It's too early to talk about a tipping point in corporations, but Web 2.0 platforms, like blogs and wikis, are starting to reshape the operations of many companies.

Many CEOs are intrigued by the business case for Enterprise 2.0. Surveys conducted by consulting firms like McKinsey and Forrester Research reveal that executives are showing increasing openness to web-based collaboration and social networking tools. Forrester forecasts robust corporate spending on Web 2.0 software – including blogs, social networks, mashups, podcasts, RSS, widgets and wikis. It projects consolidated Web 2.0 spending growth at 43 percent annually – from $764 million in 2008 to $4.6 billion in 2013.
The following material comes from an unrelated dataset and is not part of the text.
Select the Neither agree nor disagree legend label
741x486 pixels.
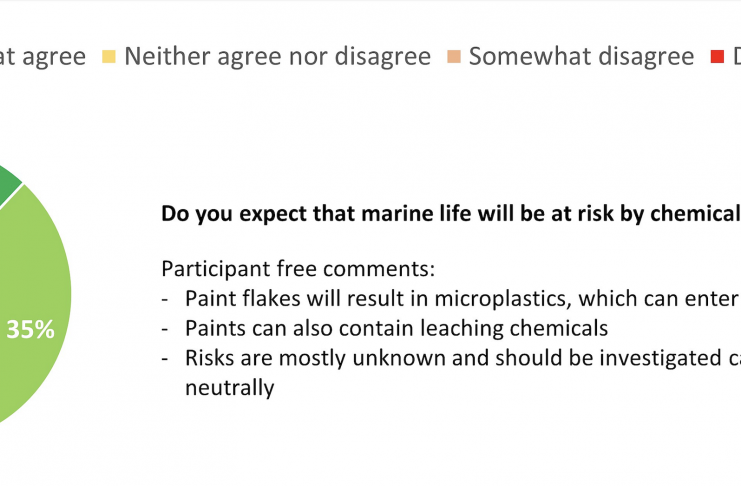coord(277,56)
Still, it can hardly be claimed that Fortune 500 companies – with the exception of a small clutch of leading-edge giants like IBM and Intel – are stampeding to join a Web 2.0 juggernaut. Moreover, while $4.6 billion looks like a big number, it's only a tiny fraction – less than one percent – of global corporate spending on enterprise software.
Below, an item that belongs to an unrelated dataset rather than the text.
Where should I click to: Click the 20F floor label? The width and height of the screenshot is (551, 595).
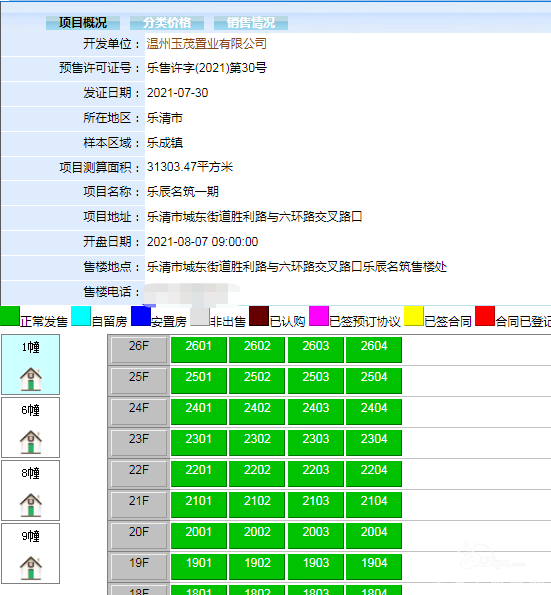tap(139, 535)

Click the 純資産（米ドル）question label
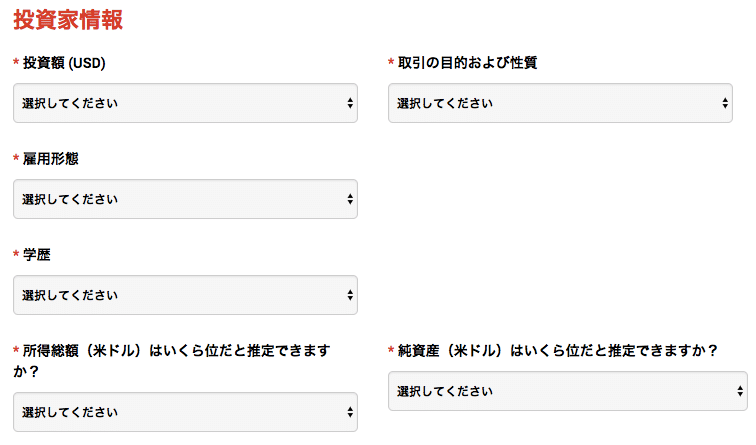click(x=557, y=351)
In many companies, there is still deep-seated reluctance toward Web 2.0 tools. While many agree on the potential upside, most also are concerned about the obvious downside.

Evangelists tend to emphasis the productivity benefits from deploying Web 2.0 platforms to encourage horizontal collaboration, harness collective intelligence, foster open innovation, and build brand awareness. A solid “ROI” case can be made for Web 2.0 tools, they say, if they boost employee morale, increase productivity, and create better products.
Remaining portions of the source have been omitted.